- [ASSIGNMENT] The required output is every line from the one with "Viewport: 306px width, 250px" through the final line of the data below, unchanged.

- [MATERIALS PROVIDED]
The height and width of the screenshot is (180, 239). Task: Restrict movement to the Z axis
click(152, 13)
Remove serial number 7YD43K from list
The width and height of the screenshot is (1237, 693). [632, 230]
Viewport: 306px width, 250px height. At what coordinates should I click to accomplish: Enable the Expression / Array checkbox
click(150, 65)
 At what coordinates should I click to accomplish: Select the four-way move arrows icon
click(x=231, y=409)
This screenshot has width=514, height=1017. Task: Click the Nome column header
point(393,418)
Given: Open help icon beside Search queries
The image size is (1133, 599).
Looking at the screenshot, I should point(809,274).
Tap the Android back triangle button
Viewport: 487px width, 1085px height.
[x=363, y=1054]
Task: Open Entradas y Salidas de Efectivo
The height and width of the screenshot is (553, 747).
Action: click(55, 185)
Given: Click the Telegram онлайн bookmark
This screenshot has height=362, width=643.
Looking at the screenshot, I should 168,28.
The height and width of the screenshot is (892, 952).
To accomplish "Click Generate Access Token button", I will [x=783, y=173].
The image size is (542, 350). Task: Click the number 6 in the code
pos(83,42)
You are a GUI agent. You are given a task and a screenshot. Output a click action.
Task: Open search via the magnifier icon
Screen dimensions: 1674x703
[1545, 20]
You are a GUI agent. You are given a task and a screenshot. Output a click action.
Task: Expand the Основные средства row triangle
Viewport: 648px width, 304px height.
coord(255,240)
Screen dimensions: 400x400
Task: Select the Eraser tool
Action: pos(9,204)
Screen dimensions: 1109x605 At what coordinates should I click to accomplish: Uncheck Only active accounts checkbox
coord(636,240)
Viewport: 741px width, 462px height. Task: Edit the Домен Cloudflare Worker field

- [RESULT OF THE TASK]
Viewport: 306px width, 250px height. At what coordinates should I click to accomplish: Enable the Expression / Array checkbox
click(150, 65)
 At what coordinates should I click to accomplish: Select the four-way move arrows icon
click(x=231, y=409)
This screenshot has width=514, height=1017. Task: Click the Nome column header
point(393,418)
Given: Open help icon beside Search queries
The image size is (1133, 599).
Looking at the screenshot, I should point(809,274).
Tap the Android back triangle button
Viewport: 487px width, 1085px height.
[x=363, y=1054]
Task: Open Entradas y Salidas de Efectivo
The height and width of the screenshot is (553, 747).
Action: click(55, 185)
Given: Click the Telegram онлайн bookmark
This screenshot has height=362, width=643.
Looking at the screenshot, I should 168,28.
The height and width of the screenshot is (892, 952).
To accomplish "Click Generate Access Token button", I will [x=783, y=173].
The image size is (542, 350). Task: Click the number 6 in the code
pos(83,42)
You are a GUI agent. You are given a task and a screenshot. Output a click action.
Task: Open search via the magnifier icon
Screen dimensions: 1674x703
[1545, 20]
You are a GUI agent. You are given a task and a screenshot. Output a click action.
Task: Expand the Основные средства row triangle
Viewport: 648px width, 304px height.
coord(255,240)
Screen dimensions: 400x400
Task: Select the Eraser tool
Action: pos(9,204)
Screen dimensions: 1109x605 At what coordinates should I click to accomplish: Uncheck Only active accounts checkbox
coord(636,240)
Viewport: 741px width, 462px height. Task: Edit the Домен Cloudflare Worker field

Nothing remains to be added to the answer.